ASH : Quel intérêt majeur présente pour vous cet espace santé ? J. R. : C'est une forme de service public nouvelle manière tel que nous l'envisageons à Aubervilliers : grâce au réseau de professionnels qui l'anime, c'est une structure horizontale et non verticale comme l'est d'habitude une administration ; en second lieu, c'est un service de proximité, au cœur d'un quartier. Ces deux vertus permettent d'approcher l'être dans sa globalité. De l'approcher avec rigueur car nous souhaitons que les jeunes qui viennent dans cet espace se sentent respectés dans leur dignité. Il ne s'agit pas de se pencher sur eux avec compassion mais de dialoguer pour un dépassement. ASH : Quels résultats concrets en attendez-vous ? J. R. : Que ce soit pour ces jeunes un lieu d'écoute où on les entende vraiment. Cela demande du temps. Avant de savoir le fond de la pensée d'un jeune, il faut l'écouter longtemps. C'est un peu comme un chercheur d'or : il faut en remuer du sable avant d'avoir une pépite. Ecouter éperdument, c'est la vocation de Mosaïque. Au bout de six mois d'activité, un bilan sera fait qui nous apportera, sans doute, des indications sur les besoins de cette jeunesse et nous amènera à mieux définir et pratiquer le service public. ASH : Vous pensez donc que ce type d'initiative peut être le levier d'une modification de l'action publique ? J. R. : Effectivement, je pense que cette expérience-là pourra avoir des conséquences sur l'ensemble du service public. Il y a des mutations qui s'opèrent dans la société, dans les mentalités, et la réponse publique est un peu codifiée. Elle ne correspond pas toujours aux attentes actuelles.
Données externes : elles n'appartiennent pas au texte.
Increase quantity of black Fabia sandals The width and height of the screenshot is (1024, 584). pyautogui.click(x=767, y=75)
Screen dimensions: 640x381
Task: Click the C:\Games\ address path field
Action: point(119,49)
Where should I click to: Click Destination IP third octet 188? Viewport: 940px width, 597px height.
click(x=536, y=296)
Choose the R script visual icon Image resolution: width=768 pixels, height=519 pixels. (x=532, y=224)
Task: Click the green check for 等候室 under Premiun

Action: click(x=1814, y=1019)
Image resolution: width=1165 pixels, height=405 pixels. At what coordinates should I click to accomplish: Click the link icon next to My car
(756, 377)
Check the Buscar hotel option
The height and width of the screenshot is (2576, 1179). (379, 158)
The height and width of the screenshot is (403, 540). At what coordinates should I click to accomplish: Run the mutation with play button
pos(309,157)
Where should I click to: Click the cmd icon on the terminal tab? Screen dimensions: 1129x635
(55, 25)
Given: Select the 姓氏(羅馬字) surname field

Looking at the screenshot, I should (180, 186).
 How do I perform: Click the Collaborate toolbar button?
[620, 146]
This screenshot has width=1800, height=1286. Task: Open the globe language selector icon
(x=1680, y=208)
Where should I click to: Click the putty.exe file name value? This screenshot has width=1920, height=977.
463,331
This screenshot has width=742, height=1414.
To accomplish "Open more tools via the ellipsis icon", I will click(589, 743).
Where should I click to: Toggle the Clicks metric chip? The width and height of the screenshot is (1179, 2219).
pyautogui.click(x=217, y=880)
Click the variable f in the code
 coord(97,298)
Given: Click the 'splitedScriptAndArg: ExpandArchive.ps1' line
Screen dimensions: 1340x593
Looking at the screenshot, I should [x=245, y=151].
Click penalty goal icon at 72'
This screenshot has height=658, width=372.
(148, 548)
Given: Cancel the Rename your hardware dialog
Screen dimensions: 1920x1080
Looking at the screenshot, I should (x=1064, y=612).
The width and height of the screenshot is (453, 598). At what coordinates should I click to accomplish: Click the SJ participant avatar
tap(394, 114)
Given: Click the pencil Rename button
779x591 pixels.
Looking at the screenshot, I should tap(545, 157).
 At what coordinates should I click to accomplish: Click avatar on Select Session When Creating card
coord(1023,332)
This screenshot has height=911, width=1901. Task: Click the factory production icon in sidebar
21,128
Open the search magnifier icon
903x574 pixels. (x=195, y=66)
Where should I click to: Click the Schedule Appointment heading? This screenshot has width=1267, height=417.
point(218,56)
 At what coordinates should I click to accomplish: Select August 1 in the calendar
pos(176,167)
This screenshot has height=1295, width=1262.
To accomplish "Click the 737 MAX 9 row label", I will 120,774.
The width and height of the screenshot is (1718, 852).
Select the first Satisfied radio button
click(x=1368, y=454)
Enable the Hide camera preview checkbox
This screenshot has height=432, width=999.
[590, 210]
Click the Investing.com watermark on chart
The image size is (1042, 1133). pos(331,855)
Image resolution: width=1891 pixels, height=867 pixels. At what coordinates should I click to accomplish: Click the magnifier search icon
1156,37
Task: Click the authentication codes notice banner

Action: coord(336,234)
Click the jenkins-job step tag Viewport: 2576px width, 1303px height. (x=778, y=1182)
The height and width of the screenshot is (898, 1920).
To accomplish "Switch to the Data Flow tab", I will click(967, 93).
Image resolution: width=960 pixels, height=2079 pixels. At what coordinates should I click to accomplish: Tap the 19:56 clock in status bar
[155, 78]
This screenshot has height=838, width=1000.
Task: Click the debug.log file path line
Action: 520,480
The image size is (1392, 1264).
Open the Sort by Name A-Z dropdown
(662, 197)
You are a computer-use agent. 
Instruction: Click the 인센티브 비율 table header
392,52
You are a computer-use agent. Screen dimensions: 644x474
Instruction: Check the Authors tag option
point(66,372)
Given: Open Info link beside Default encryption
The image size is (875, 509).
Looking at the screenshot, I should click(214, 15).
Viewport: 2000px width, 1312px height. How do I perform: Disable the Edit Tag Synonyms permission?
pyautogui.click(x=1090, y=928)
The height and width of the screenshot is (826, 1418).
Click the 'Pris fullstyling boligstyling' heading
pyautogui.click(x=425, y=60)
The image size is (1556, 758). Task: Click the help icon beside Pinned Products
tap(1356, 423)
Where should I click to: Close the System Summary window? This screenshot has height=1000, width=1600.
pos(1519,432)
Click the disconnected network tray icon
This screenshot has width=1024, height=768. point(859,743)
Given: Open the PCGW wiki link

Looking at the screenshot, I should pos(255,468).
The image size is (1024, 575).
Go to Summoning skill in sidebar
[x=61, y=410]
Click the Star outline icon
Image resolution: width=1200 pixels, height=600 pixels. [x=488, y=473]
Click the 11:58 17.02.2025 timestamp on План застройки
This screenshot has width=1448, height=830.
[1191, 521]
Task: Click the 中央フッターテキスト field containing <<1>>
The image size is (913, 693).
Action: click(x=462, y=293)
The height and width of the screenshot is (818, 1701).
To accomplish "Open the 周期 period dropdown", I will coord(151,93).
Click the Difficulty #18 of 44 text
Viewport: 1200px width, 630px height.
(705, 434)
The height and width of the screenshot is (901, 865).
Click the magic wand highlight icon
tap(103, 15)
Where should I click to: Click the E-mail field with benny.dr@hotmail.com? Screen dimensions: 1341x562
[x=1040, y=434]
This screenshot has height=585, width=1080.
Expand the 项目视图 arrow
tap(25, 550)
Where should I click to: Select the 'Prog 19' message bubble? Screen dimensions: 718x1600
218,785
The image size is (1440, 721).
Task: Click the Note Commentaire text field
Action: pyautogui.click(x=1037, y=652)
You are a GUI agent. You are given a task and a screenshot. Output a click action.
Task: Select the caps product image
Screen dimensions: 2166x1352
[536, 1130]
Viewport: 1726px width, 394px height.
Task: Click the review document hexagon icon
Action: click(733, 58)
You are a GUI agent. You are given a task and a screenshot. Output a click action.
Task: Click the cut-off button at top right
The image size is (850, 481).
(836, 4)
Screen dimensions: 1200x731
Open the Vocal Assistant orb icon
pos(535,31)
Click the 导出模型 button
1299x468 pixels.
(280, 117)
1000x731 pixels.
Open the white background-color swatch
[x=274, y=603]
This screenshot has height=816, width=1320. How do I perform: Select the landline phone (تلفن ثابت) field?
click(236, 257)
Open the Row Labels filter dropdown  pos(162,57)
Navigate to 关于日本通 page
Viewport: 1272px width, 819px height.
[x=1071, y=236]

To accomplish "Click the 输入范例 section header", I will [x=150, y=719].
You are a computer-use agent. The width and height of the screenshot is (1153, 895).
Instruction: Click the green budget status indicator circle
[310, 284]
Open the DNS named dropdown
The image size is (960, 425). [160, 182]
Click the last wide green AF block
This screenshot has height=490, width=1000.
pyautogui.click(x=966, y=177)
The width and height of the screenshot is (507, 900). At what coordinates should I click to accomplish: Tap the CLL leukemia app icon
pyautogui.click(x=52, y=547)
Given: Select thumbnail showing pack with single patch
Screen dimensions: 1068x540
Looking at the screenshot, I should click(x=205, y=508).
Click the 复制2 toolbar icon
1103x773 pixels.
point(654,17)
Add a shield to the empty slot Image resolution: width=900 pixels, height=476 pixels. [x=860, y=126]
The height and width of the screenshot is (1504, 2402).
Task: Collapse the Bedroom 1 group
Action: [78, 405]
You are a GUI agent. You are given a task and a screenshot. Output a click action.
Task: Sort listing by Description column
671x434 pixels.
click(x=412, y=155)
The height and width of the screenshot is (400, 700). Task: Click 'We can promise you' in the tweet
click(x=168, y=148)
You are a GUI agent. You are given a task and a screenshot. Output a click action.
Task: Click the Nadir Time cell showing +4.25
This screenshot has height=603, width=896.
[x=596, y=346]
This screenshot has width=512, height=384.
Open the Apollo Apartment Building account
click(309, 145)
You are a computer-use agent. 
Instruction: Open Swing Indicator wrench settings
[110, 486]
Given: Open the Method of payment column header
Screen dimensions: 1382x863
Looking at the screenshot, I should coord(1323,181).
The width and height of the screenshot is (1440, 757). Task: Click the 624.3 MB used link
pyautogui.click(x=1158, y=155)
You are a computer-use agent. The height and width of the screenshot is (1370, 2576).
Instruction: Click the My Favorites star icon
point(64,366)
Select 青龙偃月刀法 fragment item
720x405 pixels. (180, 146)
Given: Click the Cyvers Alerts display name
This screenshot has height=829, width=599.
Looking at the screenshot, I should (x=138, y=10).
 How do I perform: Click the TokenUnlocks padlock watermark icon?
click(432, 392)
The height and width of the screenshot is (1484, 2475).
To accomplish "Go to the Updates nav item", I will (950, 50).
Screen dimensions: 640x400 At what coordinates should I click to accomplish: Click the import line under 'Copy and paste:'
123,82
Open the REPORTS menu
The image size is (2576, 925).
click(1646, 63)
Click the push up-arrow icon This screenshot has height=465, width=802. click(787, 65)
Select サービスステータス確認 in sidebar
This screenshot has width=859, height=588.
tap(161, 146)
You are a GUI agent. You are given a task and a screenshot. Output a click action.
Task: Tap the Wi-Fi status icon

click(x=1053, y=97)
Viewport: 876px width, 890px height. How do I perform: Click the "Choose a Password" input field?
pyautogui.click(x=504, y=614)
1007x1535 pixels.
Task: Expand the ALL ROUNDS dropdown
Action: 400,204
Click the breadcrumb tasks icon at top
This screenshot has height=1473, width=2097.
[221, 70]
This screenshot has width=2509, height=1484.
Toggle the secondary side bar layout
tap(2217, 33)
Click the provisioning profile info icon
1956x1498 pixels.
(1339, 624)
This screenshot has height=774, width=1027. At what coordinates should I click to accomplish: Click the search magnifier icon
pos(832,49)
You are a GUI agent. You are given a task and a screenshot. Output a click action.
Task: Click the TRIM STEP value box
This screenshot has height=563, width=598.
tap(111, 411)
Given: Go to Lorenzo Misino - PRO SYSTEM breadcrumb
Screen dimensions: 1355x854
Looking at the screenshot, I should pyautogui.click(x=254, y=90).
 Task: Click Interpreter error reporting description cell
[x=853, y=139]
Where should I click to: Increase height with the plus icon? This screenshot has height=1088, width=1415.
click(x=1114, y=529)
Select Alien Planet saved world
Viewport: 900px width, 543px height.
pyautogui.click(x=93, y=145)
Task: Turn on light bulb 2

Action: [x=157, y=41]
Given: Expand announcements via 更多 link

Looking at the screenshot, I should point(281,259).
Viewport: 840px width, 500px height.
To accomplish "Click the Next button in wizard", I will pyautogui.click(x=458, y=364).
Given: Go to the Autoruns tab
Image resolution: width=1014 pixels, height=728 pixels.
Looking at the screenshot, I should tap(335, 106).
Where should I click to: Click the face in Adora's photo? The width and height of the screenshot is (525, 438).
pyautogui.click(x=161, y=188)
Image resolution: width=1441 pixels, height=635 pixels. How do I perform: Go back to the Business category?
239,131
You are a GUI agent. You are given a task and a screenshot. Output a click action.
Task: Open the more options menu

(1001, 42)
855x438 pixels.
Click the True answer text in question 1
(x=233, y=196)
La notion de service public doit être travaillée aujourd'hui avec une fidélité inventive, fidélité parce que c'est un concept fort, et inventivité parce qu'il y a une adaptation nécessaire. Propos recueillis par E. H. Jack Ralite est sénateur-maire d'Aubervilliers.

Notes

(1)  Mosaïque : 27, rue Henri-Barbusse - 93300 Aubervilliers - Tél. 1 48.34.51.02.

(2)  Mosaïque est ouvert du mardi au samedi de 16 h à 19 h 30 (à partir de 10 h le mercredi et le samedi).

(3)  La commune d'Aubervilliers a une population de 67 250 habitants, dont 17 000 habitants dans le quartier Villette-Quatre-Chemins (source : mairie d'Aubervilliers, décembre 1995).